## CONSIGNES
1. Relevez chaque passage de l'article sur les listes électorales où figure l'année 2026, en citant les mots qui l'accompagnent.
2. Reformulez sous forme de liste le paragraphe de l'article sur les listes électorales qui commence par « Dans un communiqué », en conservant ses informations essentielles.

--- TEXTE DE L'EXERCICE ---

Le ministère marocain de l’Intérieur a lancé la révision annuelle des listes électorales en vue des législatives de 2026, invitant les citoyens remplissant les conditions légales à s’inscrire avant le 31 décembre.
Le ministère de l’Intérieur a annoncé ce mardi l’ouverture officielle des inscriptions sur les listes électorales générales dans le cadre du processus préparatoire aux élections législatives de 2026.
Dans un communiqué, le département a précisé que les demandes d’inscription peuvent être déposées jusqu’au 31 décembre, exhortant tous les citoyens non inscrits âgés d’au moins 18 ans ou atteignant cet âge d’ici le 31 mars 2026 à compléter la procédure dans les délais impartis. Cette opération s’inscrit dans la révision annuelle des listes électorales prévue pour l’année 2026.
Les citoyens éligibles disposent de deux voies pour effectuer leur demande : la plateforme en ligne www.listeselectorales.ma, ou les autorités administratives locales compétentes de leur lieu de résidence.

--- CONTENU DES DONNÉES ---

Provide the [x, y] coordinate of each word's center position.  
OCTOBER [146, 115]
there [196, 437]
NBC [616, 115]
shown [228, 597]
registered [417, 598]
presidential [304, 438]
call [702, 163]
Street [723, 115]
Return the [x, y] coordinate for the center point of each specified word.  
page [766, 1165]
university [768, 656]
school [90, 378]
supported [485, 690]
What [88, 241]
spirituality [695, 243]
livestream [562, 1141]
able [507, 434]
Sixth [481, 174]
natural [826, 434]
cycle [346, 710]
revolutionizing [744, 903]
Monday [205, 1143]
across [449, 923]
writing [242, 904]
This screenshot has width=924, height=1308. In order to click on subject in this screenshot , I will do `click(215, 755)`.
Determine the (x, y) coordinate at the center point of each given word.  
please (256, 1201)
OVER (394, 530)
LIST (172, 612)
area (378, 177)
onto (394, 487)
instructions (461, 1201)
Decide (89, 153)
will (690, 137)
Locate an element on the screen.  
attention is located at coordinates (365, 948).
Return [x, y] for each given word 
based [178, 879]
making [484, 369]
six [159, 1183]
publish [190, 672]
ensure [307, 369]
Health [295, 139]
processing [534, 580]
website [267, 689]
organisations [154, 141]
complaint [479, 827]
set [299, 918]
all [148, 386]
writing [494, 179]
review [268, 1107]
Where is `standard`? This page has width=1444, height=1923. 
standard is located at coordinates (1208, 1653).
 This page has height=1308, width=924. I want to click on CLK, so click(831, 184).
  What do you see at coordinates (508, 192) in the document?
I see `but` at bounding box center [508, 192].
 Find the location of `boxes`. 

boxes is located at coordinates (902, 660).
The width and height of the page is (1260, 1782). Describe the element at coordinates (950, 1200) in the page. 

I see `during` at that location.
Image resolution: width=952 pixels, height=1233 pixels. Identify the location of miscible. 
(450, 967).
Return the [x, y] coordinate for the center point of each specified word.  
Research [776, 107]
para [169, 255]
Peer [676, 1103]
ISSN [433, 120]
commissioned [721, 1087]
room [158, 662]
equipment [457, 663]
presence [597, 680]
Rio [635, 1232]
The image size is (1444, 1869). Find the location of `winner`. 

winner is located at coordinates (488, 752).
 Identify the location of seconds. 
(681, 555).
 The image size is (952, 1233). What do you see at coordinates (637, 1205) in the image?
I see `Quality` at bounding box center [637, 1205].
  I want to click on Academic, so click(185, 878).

---

## CORRIGÉ
1.
- « en vue des législatives de 2026 »
- « aux élections législatives de 2026 »
- « d'ici le 31 mars 2026 »
- « prévue pour l'année 2026 »

2.
- Les demandes d'inscription sont acceptées jusqu'au 31 décembre.
- Les citoyens non inscrits âgés d'au moins 18 ans, ou qui atteindront cet âge d'ici le 31 mars 2026, sont appelés à s'inscrire dans les délais.
- L'opération fait partie de la révision annuelle des listes électorales prévue pour 2026.